Singularité algérienne, l’APN compte actuellement 21 députés d’obédience trotskiste, tous membres du Parti des travailleurs (PT), que préside Louisa Hanoune. Le charisme de cette dernière, qui fut la première femme à briguer la magistrature suprême dans un pays arabe (en 2004), y est sans nul doute pour beaucoup. Mais la constitution, pour ces législatives, d’un pôle « démocrate » conduit par l’Alliance nationale pour la République (ANR), que dirige l’ancien Premier ministre Réda Malek, pourrait lui faire de l’ombre.
Les absents auront-ils tort ?
Fidèle à ses habitudes, le plus vieux parti d’opposition, le Front des forces socialistes (FFS), d’Hocine Aït Ahmed, a décidé de boycotter les législatives du 17 mai. Dommage, sans doute, car cette formation compte dans ses rangs nombre de talents qui pourraient être mieux utilisés.
Autre absent de marque : Abdallah Djaballah. Grande figure de l’islamisme algérien, le patron d’el-Islah est contesté par une partie de sa base et n’a pu tenir à temps le
congrès de son parti ce qui contrevient à la réglementation en vigueur. Djaballah a demandé au ministre de l’Intérieur, Yazid Zerhouni, une dérogation, qui lui a été refusée.

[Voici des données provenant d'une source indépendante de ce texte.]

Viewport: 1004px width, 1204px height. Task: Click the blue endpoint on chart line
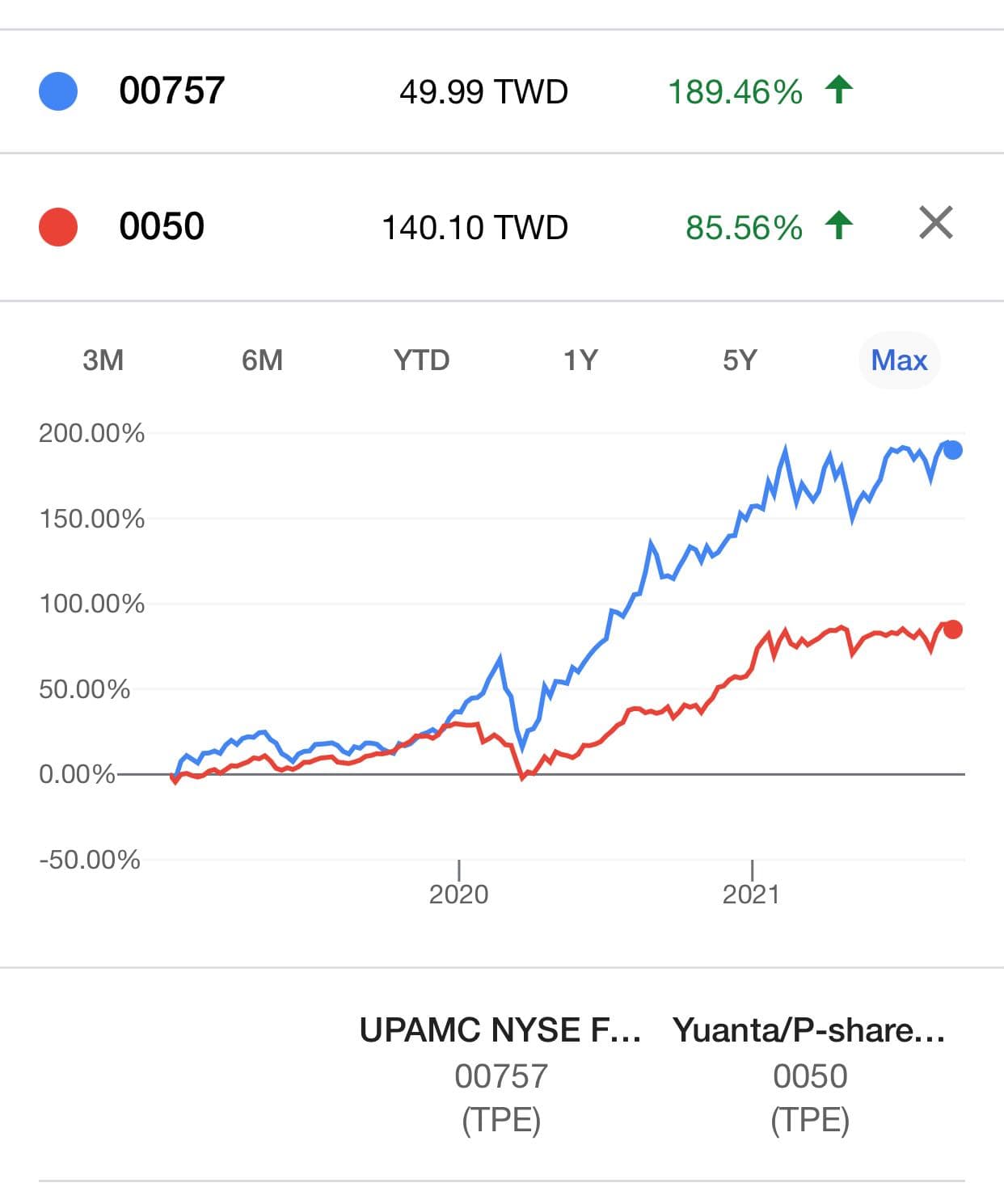[953, 450]
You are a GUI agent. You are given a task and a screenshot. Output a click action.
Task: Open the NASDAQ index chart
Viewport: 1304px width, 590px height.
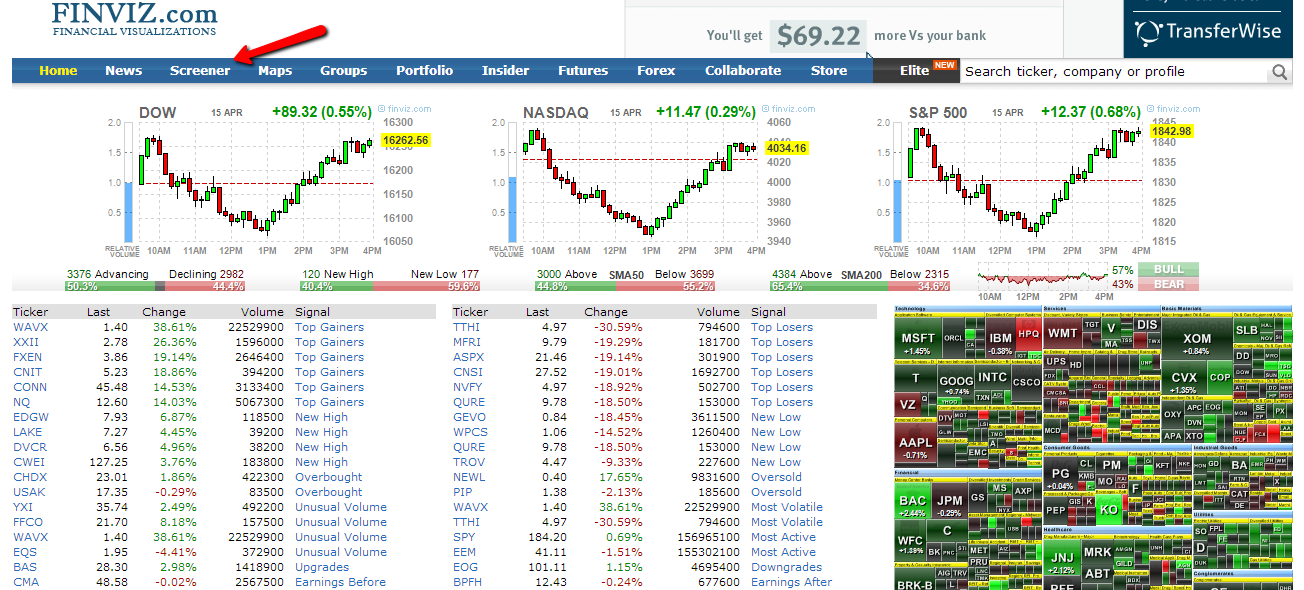click(x=640, y=180)
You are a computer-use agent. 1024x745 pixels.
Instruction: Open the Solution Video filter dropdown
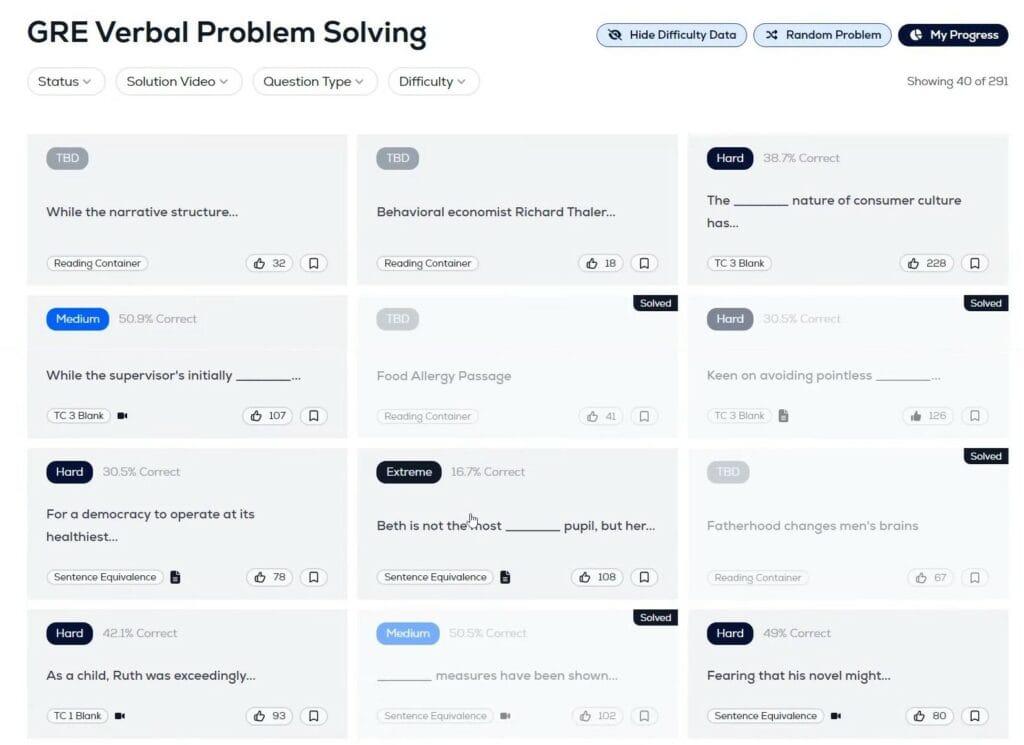(x=178, y=82)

Il a donc appelé à boycotter le scrutin.
À quoi sert la Cnisel ?
Pour éviter le renouvellement des grossières irrégularités qui ont marqué les législatives de 1997, Bouteflika a mis en place une Commission nationale indépendante
pour la surveillance des élections (Cnisel) composée de magistrats et de représentants de toutes les formations participant au scrutin. C’est le juriste Saïd Bouchaïr, 60 ans, ancien président du Conseil constitutionnel, qui en assure la direction. La Cnisel est chargée de veiller à la régularité du scrutin, à l’impartialité de l’administration et à la juste répartition des temps d’antenne dans les médias audiovisuels. Réputé pour son intégrité, Bouchaïr a déjà supervisé le scrutin présidentiel d’avril 2004. Il a par ailleurs dirigé plusieurs missions électorales en Afrique.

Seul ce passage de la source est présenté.